The human malaria parasite is endemic in 87 countries, putting 2.5 billion people in the poorest nations of the tropics at risk for the disease. Despite intensive efforts to control malaria through combination drug therapy and insect control programs, malaria remains one of the largest global health problems. Widespread drug resistance has compromised the effectiveness of malaria control programs.
Pyrimidine biosynthesis provides a significant opportunity for the development of new chemotherapeutic agents against the malaria parasite. Plasmodium species rely exclusively on de novo pyrimidine biosynthesis to provide precursors for DNA and RNA synthesis. Blocking pyrimidine biosynthesis would selectively kill the parasite; mammalian cells would be resistant because they have salvage pathways to reuse DNA and RNA precursors.
Our research focuses on dihydroorotate dehydrogenase (DHODH), which catalyzes the fourth step in de novo pyrimidine biosynthesis. We identified a number of chemical scaffolds that are potent and species selective inhibitors of P. falciaprum DHODH by high throughput screening. A triazolopyrimidine-based series emerged from this screen that has potent activity against malaria parasites in vitro, and which suppress parasites in a mouse model of the disease. We solved the X-ray structures of PfDHODH bound to inhibitors from this series utilizing the X-ray structure to inform the medicinal chemistry to optimize both the potency and in vivo pharmacokinetic properties of the compound series. We successfully identified a clinical candidate from this work (DSM265), which is currently in Phase I clinical trials.
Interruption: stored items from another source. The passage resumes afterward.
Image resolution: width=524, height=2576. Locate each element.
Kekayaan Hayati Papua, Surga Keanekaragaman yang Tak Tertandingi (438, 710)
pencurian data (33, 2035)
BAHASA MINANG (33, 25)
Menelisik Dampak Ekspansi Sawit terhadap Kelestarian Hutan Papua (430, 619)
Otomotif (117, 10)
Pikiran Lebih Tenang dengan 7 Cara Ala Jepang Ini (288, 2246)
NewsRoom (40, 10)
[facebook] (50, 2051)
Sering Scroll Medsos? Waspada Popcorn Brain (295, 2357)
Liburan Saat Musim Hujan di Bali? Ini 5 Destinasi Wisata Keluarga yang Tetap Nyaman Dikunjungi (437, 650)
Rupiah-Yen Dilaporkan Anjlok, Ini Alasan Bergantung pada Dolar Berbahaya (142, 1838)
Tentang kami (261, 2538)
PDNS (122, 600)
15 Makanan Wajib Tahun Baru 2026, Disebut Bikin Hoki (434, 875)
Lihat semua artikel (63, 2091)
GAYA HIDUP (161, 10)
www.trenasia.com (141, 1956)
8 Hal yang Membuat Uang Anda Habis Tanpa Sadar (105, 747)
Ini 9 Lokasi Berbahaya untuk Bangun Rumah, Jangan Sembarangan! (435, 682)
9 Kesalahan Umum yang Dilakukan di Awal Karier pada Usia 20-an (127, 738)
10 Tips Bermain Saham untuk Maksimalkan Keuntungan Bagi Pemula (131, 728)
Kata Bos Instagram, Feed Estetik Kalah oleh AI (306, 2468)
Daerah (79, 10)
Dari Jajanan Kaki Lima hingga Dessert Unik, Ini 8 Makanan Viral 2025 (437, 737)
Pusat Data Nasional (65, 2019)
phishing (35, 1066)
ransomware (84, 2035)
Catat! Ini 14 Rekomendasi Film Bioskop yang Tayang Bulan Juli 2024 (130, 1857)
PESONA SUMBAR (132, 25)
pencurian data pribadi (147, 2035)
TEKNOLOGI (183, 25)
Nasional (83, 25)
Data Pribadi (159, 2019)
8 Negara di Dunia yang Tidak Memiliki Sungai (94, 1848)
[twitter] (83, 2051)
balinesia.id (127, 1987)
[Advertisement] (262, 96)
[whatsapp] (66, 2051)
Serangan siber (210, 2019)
The lab is part of a large multidisciplinary project that is funded by the NIH and sponsored by Medicines for Malaria Venture to develop our lead compounds into new anti-malarial chemotherapy. The team includes three academic labs. We are currently focused on identifying additional DHODH inhibitors to serve as backups in case the clinical candidate fails. We also have an ongoing project to use X-ray structure and biophysical methods to further understand species-selective binding to DHODH.
New directions in malaria research in the lab extend to identifying new targets for drug discovery.